# WHAT TO WORK ON:
All records given below must be printed word for word.

Collected data
....................

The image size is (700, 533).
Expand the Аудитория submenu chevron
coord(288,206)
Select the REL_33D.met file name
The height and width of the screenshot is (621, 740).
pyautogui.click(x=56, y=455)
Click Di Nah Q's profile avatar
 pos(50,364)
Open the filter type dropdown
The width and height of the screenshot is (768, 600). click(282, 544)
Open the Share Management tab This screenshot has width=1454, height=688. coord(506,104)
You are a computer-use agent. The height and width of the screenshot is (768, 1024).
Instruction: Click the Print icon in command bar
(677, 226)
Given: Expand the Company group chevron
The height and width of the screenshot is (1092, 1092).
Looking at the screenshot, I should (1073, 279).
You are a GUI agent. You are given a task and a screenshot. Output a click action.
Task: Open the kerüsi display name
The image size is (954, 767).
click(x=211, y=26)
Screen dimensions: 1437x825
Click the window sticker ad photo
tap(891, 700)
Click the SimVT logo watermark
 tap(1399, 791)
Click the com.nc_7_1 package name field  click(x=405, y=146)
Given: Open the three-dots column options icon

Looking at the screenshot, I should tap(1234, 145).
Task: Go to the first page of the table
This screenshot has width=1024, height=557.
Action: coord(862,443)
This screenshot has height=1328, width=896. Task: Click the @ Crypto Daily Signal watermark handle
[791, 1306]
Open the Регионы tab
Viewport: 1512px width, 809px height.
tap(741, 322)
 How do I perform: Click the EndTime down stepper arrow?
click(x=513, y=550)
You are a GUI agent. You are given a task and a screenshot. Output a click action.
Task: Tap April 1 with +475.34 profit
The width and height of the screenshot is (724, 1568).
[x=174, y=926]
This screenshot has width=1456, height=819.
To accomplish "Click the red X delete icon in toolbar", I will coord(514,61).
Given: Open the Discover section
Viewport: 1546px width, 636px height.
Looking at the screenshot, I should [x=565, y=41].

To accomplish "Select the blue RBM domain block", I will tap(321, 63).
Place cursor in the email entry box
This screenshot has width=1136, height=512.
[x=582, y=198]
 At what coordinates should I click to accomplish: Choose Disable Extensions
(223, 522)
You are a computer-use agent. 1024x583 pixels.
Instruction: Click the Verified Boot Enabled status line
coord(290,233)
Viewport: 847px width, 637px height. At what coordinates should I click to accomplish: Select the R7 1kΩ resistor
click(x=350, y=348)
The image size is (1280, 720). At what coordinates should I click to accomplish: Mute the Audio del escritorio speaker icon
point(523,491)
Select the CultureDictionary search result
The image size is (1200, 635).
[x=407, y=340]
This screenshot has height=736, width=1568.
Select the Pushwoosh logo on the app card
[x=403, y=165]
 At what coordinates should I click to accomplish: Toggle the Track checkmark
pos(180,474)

....................

# RESULT OF THE EXERCISE:
The image size is (700, 533).
Expand the Аудитория submenu chevron
coord(288,206)
Select the REL_33D.met file name
The height and width of the screenshot is (621, 740).
pyautogui.click(x=56, y=455)
Click Di Nah Q's profile avatar
 pos(50,364)
Open the filter type dropdown
The width and height of the screenshot is (768, 600). click(282, 544)
Open the Share Management tab This screenshot has width=1454, height=688. coord(506,104)
You are a computer-use agent. The height and width of the screenshot is (768, 1024).
Instruction: Click the Print icon in command bar
(677, 226)
Given: Expand the Company group chevron
The height and width of the screenshot is (1092, 1092).
Looking at the screenshot, I should (1073, 279).
You are a GUI agent. You are given a task and a screenshot. Output a click action.
Task: Open the kerüsi display name
The image size is (954, 767).
click(x=211, y=26)
Screen dimensions: 1437x825
Click the window sticker ad photo
tap(891, 700)
Click the SimVT logo watermark
 tap(1399, 791)
Click the com.nc_7_1 package name field  click(x=405, y=146)
Given: Open the three-dots column options icon

Looking at the screenshot, I should tap(1234, 145).
Task: Go to the first page of the table
This screenshot has width=1024, height=557.
Action: coord(862,443)
This screenshot has height=1328, width=896. Task: Click the @ Crypto Daily Signal watermark handle
[791, 1306]
Open the Регионы tab
Viewport: 1512px width, 809px height.
tap(741, 322)
 How do I perform: Click the EndTime down stepper arrow?
click(x=513, y=550)
You are a GUI agent. You are given a task and a screenshot. Output a click action.
Task: Tap April 1 with +475.34 profit
The width and height of the screenshot is (724, 1568).
[x=174, y=926]
This screenshot has width=1456, height=819.
To accomplish "Click the red X delete icon in toolbar", I will coord(514,61).
Given: Open the Discover section
Viewport: 1546px width, 636px height.
Looking at the screenshot, I should [x=565, y=41].

To accomplish "Select the blue RBM domain block", I will tap(321, 63).
Place cursor in the email entry box
This screenshot has width=1136, height=512.
[x=582, y=198]
 At what coordinates should I click to accomplish: Choose Disable Extensions
(223, 522)
You are a computer-use agent. 1024x583 pixels.
Instruction: Click the Verified Boot Enabled status line
coord(290,233)
Viewport: 847px width, 637px height. At what coordinates should I click to accomplish: Select the R7 1kΩ resistor
click(x=350, y=348)
The image size is (1280, 720). At what coordinates should I click to accomplish: Mute the Audio del escritorio speaker icon
point(523,491)
Select the CultureDictionary search result
The image size is (1200, 635).
[x=407, y=340]
This screenshot has height=736, width=1568.
Select the Pushwoosh logo on the app card
[x=403, y=165]
 At what coordinates should I click to accomplish: Toggle the Track checkmark
pos(180,474)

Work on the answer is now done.